21
APR
2016

Sexual contact accounts for over 80% of reported AIDS cases in Chile, yet cultural norms prevent open discussion of sexual behaviors.  Misconceptions about HIV transmission modes are therefore entrenched at every level of society.  In some instances, Health Workers have been found to have inaccurate or incomplete knowledge of HIV transmission, while various forms of media have presented contradictory and confusing HIV prevention messages.

Until recently, the limited sexual education provided in Chilean schools compounded this issue. Where sexual education was available, it focused almost exclusively on abstinence, perpetuating cultural stigmas related to HIV and enabling misinformation to continue to flourish.

Recognizing that a multi-sector approach is critical to reducing the incidence of HIV transmission, the Chilean Government signed the UNESCO Preventing through Education Declaration  by which it has committed to reduce by 75% the number of public schools that have not institutionalized comprehensive sexual education.

In partnership with the Chilean Ministry of Education, the Center of Integral Sexual Education (CESI), a private organization dedicated to improving access to sexual education and psychological counseling in schools throughout Chile, has rigorously taken up this challenge.

Daniel Seguel, Regional Coordinator of CESI, notes that CESI’s HIV mandate includes providing “deep learning of HIV transmission”, in addition to the more broadly-available awareness education. He reports that CESI has integrated the TeachAIDS Spanish language materials into the programs it delivers to classrooms across Chile “in order to make available high quality materials and comprehensive education”.

Noting that the limited knowledge of teachers and cultural stigmas had previously been major stumbling blocks in providing such comprehensive HIV education. CESI Lead Psychologist Maria Sandoval notes, “We teach the teachers so that they can better teach their students.  Previously, teachers felt uncomfortable and disempowered when it came to presenting HIV education, so it is very good to have a tool that allows them to present this information through a reputable third party. This is a big step, and teachers are very thankful.”

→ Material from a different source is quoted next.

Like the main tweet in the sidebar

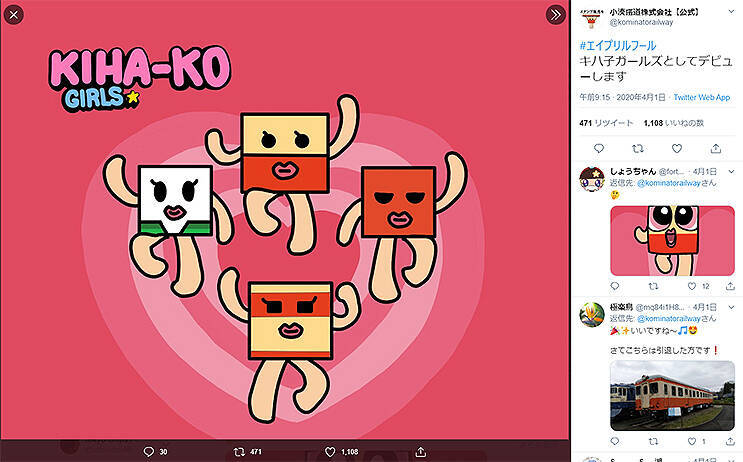676,148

Mr. Seguel and Ms. Sandoval proudly site numerous successes of the CESI-TeachAIDS partnership. They note that the materials were recently shared with teachers in the communes of Doñihue and Peralillo, in which talking about the sexual transmission of disease has historically been taboo. With the TeachAIDS materials, hundreds of families in this community will receive the information they need to protect themselves and their loved ones from HIV.

The importance of sexual education in multi-sector approaches to reducing the transmission of HIV cannot be underestimated. We applaud the Government of Chile for taking steps to make this education available, and thank CESI for empowering teachers to approach the complex and important subject of sexual education.  Along with other nonprofit organizations around the world, including United Way of Hyderabad , Action for the Needy, and Children of Grace, CESI is leading the way in providing life-saving comprehensive HIV education to those who need it most.